Updated at 1:30 p.m. ET
Health insurance giant Cigna is buying Express Scripts, the company that administers prescription drug insurance plans for millions of Americans, in a deal worth $67 billion, including $15 billion in Express Scripts’ debt.
The proposed combination is the latest in a string of mergers in the health care industry. Drugstore chains, pharmacy benefit managers and insurers are realigning to gain market share, enhance negotiating leverage and cut costs.
“We’re at a tipping point,” says Stephen Klasko, president and CEO of Jefferson Health and Thomas Jefferson University in Philadelphia. He says this deal is the beginning of a major realignment in what is now a fragmented health care system.

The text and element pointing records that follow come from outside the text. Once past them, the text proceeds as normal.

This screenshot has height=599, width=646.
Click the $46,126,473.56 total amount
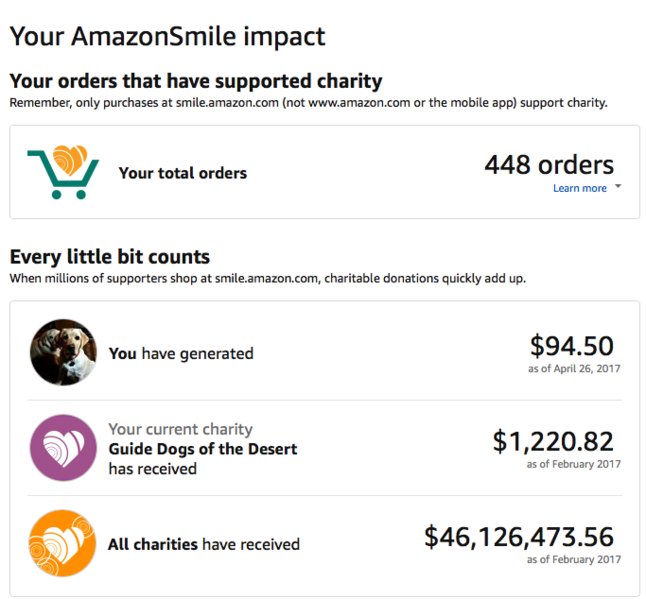(519, 537)
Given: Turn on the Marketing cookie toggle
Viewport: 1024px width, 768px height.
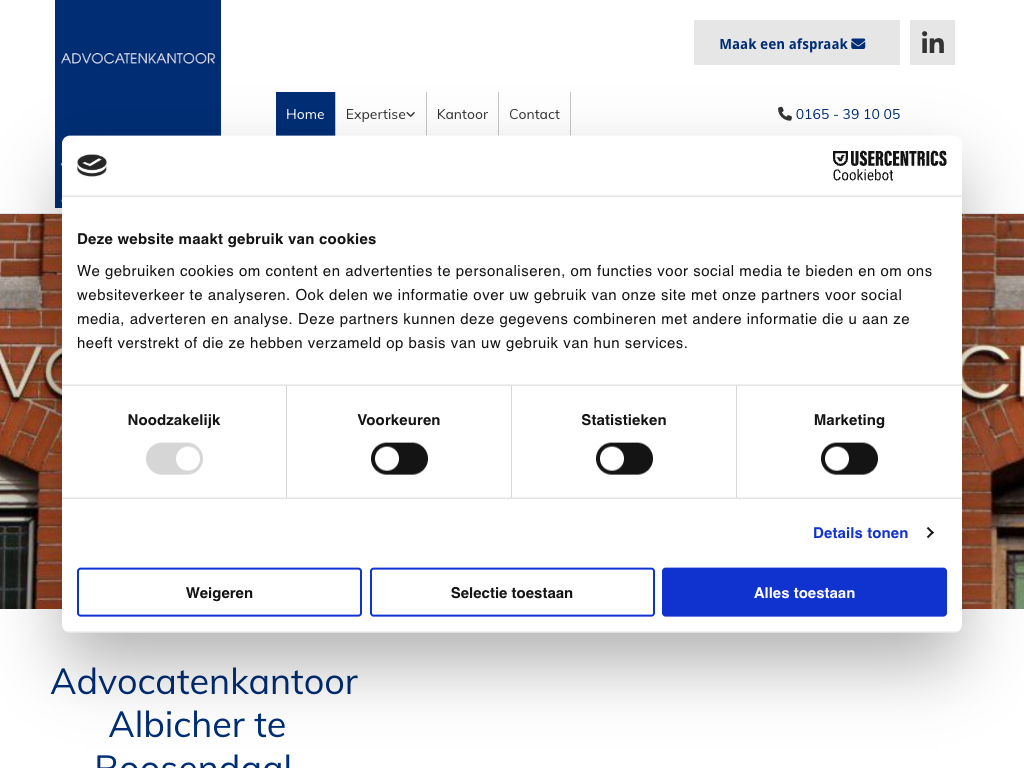Looking at the screenshot, I should pos(849,459).
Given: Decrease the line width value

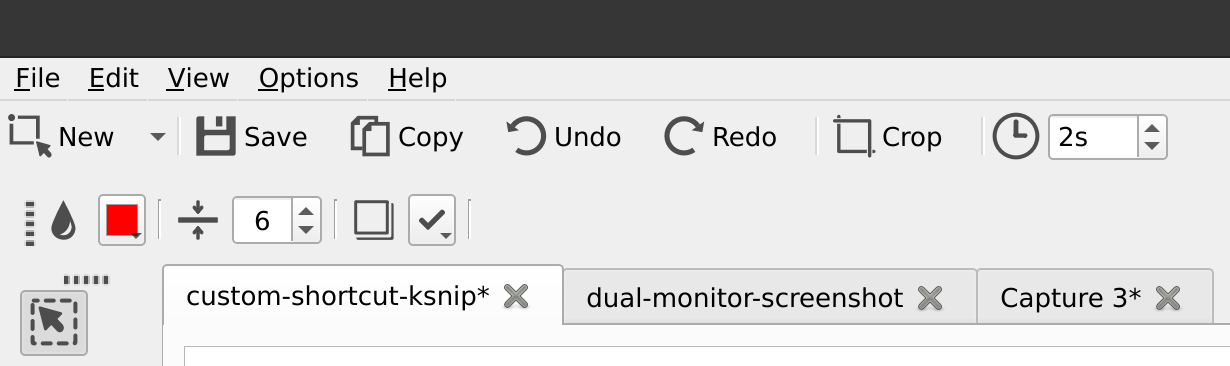Looking at the screenshot, I should [306, 231].
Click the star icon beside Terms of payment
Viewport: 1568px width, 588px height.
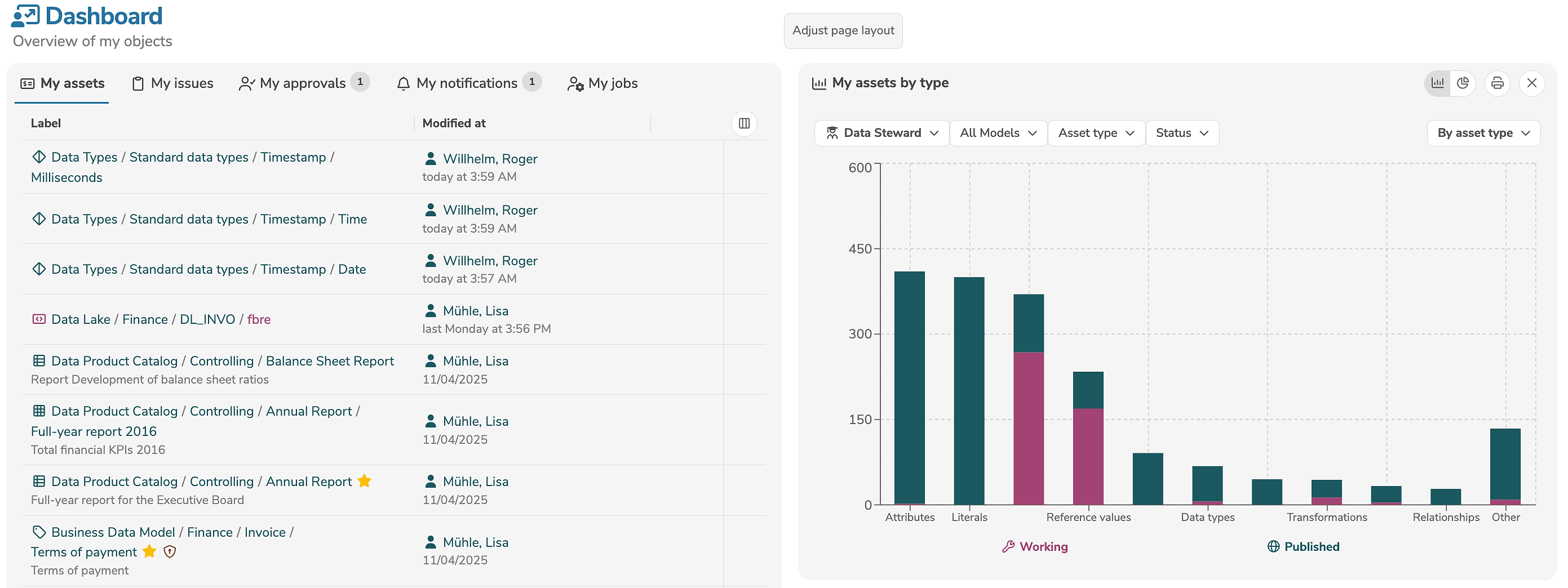click(x=149, y=551)
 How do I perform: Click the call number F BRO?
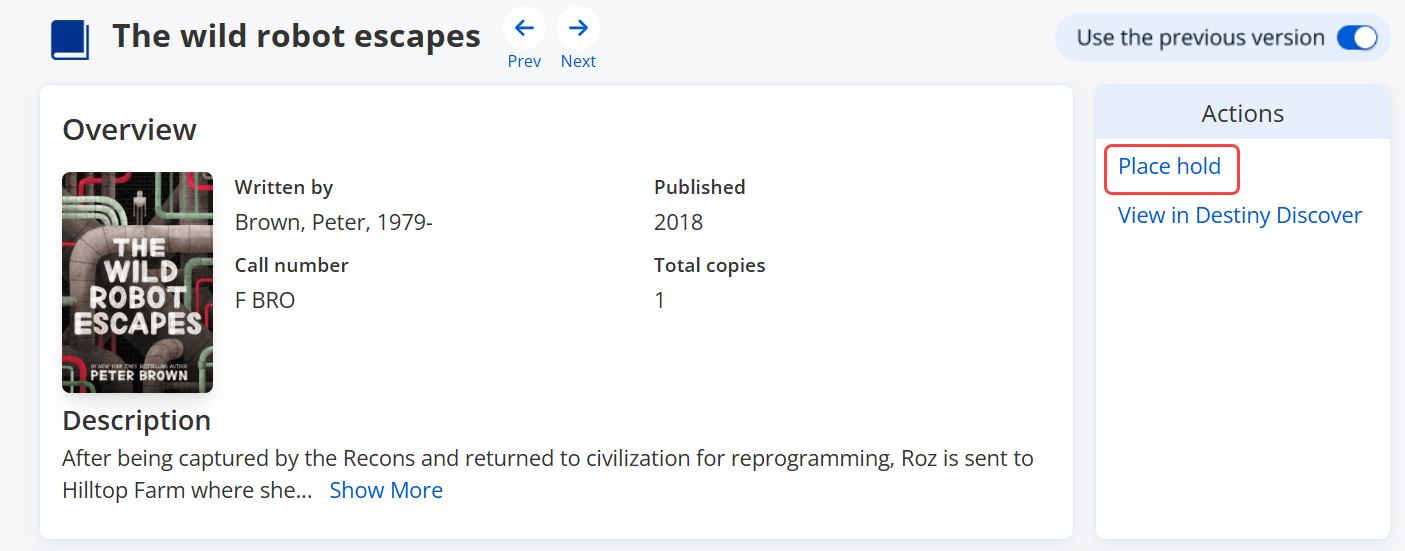click(x=265, y=300)
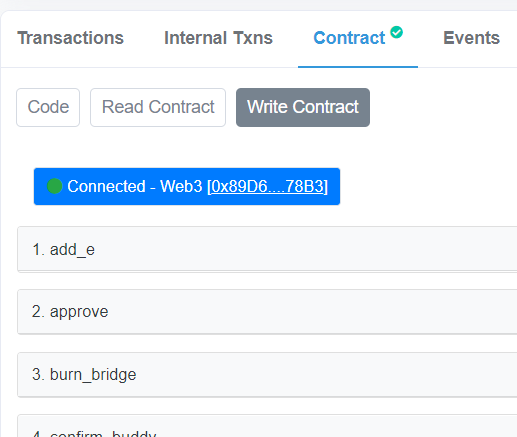The image size is (517, 437).
Task: Click the add_e function name text
Action: 72,250
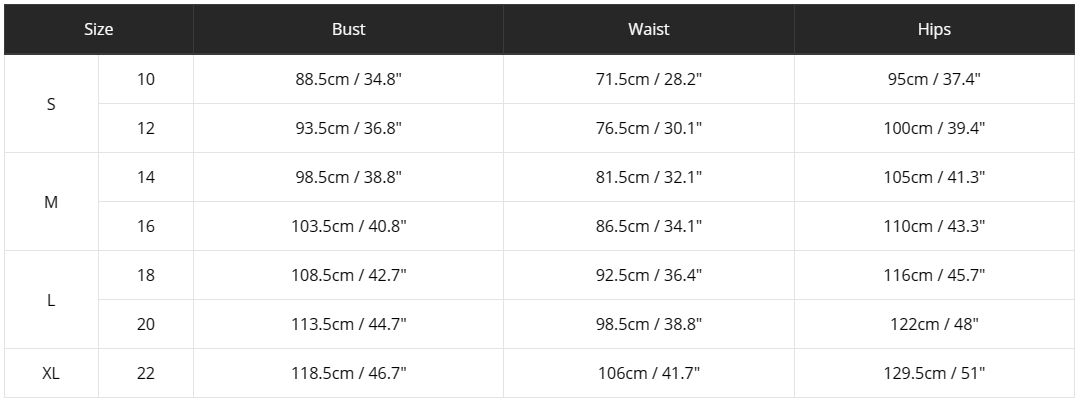Click the Bust column header
1083x403 pixels.
pos(348,29)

“Cigna-Express Scripts by itself isn’t anywhere close to a revolution,” he says. “But the combination of mergers across sectors is the beginning of a revolution.”
In December, CVS Health, whose Caremark PBM competes with Express Scripts, said it intends to buy health insurance giant Aetna. Last month the grocery chain Albertsons agreed to buy Rite-Aid pharmacies, and in January, Amazon, JPMorgan Chase and Warren Buffet’s Berkshire Hathaway said they were joining forces to create an undefined health care company.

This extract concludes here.